= EXERCISE INSTRUCTIONS =
Work out how many lines in the listing below include the word "accomplish"; answer with the number alone.

= THE DATA =
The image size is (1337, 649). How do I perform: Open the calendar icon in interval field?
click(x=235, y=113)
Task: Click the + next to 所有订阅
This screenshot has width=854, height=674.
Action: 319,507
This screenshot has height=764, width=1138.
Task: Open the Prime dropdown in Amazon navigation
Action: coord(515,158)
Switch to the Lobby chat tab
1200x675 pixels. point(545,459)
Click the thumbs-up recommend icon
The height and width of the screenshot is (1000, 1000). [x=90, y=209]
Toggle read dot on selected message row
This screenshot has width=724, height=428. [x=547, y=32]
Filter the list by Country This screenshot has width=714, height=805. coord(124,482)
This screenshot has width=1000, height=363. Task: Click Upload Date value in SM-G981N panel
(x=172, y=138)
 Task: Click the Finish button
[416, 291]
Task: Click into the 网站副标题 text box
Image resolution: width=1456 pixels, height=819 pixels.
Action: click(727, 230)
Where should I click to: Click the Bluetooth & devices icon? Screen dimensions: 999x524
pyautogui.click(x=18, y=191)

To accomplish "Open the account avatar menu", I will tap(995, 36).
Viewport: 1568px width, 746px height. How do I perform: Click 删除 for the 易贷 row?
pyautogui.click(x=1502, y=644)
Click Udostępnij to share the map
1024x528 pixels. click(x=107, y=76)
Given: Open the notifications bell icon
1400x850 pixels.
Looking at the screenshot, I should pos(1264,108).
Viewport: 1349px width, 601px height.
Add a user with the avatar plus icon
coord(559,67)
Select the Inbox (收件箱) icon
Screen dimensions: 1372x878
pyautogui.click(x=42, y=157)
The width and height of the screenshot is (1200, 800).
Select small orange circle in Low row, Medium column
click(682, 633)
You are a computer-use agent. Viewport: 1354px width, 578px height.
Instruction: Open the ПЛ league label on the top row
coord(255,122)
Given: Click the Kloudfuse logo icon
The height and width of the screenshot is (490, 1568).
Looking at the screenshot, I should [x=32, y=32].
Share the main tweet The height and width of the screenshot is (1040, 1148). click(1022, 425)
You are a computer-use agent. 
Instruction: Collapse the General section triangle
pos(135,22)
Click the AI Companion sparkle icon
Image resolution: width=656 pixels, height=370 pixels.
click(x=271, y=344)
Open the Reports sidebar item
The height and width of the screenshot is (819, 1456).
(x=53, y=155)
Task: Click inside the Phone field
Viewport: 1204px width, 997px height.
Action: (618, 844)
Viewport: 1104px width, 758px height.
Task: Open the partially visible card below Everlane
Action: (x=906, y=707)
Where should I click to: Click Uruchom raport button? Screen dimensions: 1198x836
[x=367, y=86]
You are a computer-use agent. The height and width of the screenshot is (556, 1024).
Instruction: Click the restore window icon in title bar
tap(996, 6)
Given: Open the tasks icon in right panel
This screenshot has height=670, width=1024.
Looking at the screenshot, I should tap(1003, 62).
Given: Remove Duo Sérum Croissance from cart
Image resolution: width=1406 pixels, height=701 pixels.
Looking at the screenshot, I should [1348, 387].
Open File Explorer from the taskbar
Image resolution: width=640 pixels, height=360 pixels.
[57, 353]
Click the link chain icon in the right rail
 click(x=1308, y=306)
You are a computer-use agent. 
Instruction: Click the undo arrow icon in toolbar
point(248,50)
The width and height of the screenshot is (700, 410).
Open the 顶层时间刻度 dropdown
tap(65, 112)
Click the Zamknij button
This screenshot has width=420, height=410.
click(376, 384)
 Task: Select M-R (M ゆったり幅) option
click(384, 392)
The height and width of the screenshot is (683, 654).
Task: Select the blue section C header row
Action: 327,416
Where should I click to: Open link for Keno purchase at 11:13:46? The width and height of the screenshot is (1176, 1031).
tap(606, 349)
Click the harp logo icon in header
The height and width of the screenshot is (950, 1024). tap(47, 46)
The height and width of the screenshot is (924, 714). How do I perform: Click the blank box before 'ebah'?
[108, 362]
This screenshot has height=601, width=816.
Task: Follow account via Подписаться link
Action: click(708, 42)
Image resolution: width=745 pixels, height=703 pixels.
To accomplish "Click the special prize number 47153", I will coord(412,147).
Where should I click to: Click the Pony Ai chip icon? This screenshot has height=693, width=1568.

= SOLUTION TO THE EXERCISE =
2